§ TEXT EXCERPT
= = = = = = =

Adolescents and young adults who have family members with prescriptions for opioids are more likely to experience an overdose.
Publishing their findings in JAMA Network Open, Anh P. Nguyen, PhD, of the Institute for Health Research at Kaiser Permanente Colorado in Aurora, conducted a cohort study on 45,145 families enrolled in a Kaiser Permanente Colorado health plan in 2006 who were followed through June 2018.
The families included 72,040 adolescents and young adults ages 11 to 26 years old. They were 18 years old on average and were about evenly divided by sex. The average length of follow-up was 4.9 years.
During the follow-up period, 6.0% of the youths had a drug use disorder, 13% had a major depressive disorder, 13% had an anxiety disorder and 44% had one or more acute or chronic pain diagnoses. The pain diagnoses were primarily headaches or migraines, low back pain and knee pain.
Thirty-seven percent of the youths filled at least one opioid prescription, while 66% of youths had at least one family member who had a prescription.
The young people experienced 103 opioid-related overdoses during a cumulative 355,000 years of follow-up, including 65 overdoses among those with no opioid prescriptions in their household (during 321,000 cumulative years of follow-up); 16 among those with a family member with an opioid prescription (during 30,000 cumulative years of follow-up); 15 among youths with an opioid prescription but whose family members did not have one (during 5,000 cumulative years of follow-up); and seven among youths with an opioid prescription and with a family member who also had one (during 103 cumulative years of follow-up).

= = = = = = =

§ RECORDS PROVIDED
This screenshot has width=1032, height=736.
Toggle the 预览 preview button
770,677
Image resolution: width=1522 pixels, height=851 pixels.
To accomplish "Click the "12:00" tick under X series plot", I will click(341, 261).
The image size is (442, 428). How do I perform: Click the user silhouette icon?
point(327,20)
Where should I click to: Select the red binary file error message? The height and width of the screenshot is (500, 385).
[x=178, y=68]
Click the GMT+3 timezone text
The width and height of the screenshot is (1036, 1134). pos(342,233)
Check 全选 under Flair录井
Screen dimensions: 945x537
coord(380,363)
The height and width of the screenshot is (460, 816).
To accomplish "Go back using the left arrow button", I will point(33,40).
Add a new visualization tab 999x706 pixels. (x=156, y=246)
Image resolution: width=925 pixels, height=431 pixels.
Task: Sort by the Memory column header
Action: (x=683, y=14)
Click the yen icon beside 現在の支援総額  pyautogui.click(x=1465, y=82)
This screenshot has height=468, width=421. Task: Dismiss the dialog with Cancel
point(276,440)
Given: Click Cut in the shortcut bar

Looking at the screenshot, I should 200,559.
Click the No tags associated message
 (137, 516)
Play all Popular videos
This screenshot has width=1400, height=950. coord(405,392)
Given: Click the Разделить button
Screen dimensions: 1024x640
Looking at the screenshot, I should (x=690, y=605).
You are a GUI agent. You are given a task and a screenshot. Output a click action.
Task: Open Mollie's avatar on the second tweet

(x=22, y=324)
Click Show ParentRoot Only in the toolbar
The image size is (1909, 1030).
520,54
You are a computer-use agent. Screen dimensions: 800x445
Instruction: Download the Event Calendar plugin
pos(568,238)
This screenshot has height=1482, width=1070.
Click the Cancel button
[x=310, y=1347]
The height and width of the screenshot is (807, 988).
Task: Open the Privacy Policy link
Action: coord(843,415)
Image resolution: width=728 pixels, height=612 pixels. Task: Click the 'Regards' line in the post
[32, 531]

= = = = = = =

§ QUESTIONS
a) According to the opioid overdose text, how many families were in the cohort study?
b) From the opioid overdose text, output the passage starting at the words "During the follow-up" and ending after the words "had a prescription.", reproducing it word for word.
The records have no connection to the opioid overdose text.

§ YOUR WRITTEN ANSWERS
a) 45,145 families.

b)
During the follow-up period, 6.0% of the youths had a drug use disorder, 13% had a major depressive disorder, 13% had an anxiety disorder and 44% had one or more acute or chronic pain diagnoses. The pain diagnoses were primarily headaches or migraines, low back pain and knee pain.
Thirty-seven percent of the youths filled at least one opioid prescription, while 66% of youths had at least one family member who had a prescription.